Copy the lines from the start through the line containing "coord(996,18)", inclusive, reproducing them word for word.

--*--

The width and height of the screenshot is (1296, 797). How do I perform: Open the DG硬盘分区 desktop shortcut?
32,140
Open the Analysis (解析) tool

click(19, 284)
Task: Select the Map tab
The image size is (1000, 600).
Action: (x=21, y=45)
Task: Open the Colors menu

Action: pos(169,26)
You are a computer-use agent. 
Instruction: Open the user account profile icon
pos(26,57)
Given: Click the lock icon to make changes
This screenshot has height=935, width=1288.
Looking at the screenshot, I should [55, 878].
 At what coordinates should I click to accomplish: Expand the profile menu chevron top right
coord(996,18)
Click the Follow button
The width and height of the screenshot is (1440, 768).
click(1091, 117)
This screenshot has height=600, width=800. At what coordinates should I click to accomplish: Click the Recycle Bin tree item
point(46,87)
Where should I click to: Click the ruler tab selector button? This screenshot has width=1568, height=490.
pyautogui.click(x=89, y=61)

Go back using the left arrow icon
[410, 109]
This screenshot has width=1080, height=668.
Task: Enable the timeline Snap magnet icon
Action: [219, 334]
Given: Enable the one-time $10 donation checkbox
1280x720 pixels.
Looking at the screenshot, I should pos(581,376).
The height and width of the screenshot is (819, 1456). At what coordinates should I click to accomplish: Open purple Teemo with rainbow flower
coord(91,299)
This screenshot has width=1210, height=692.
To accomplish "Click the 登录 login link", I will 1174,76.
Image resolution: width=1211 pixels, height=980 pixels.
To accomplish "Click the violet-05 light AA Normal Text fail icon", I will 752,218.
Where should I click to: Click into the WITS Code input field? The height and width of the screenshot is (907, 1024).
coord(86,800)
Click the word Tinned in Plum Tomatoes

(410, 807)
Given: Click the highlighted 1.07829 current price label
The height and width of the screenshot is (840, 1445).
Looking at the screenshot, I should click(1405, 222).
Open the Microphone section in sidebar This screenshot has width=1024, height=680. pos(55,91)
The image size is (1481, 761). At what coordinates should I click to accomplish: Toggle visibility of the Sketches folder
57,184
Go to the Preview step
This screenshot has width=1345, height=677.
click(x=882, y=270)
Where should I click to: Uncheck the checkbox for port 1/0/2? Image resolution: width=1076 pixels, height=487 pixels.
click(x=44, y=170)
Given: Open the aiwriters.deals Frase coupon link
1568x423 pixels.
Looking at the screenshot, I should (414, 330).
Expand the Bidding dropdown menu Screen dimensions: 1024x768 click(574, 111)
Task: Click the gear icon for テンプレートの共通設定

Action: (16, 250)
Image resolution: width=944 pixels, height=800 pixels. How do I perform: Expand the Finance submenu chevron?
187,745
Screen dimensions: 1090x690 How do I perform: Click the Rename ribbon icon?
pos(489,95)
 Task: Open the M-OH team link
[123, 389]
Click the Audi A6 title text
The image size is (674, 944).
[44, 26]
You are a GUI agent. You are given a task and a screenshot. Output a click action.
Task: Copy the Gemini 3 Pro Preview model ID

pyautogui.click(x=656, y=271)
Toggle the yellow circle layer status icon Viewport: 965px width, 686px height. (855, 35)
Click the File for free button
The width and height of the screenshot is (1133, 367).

--*--

THE COMPLETED TASK =
The width and height of the screenshot is (1296, 797). How do I perform: Open the DG硬盘分区 desktop shortcut?
32,140
Open the Analysis (解析) tool

click(19, 284)
Task: Select the Map tab
The image size is (1000, 600).
Action: (x=21, y=45)
Task: Open the Colors menu

Action: pos(169,26)
You are a computer-use agent. 
Instruction: Open the user account profile icon
pos(26,57)
Given: Click the lock icon to make changes
This screenshot has height=935, width=1288.
Looking at the screenshot, I should [55, 878].
 At what coordinates should I click to accomplish: Expand the profile menu chevron top right
coord(996,18)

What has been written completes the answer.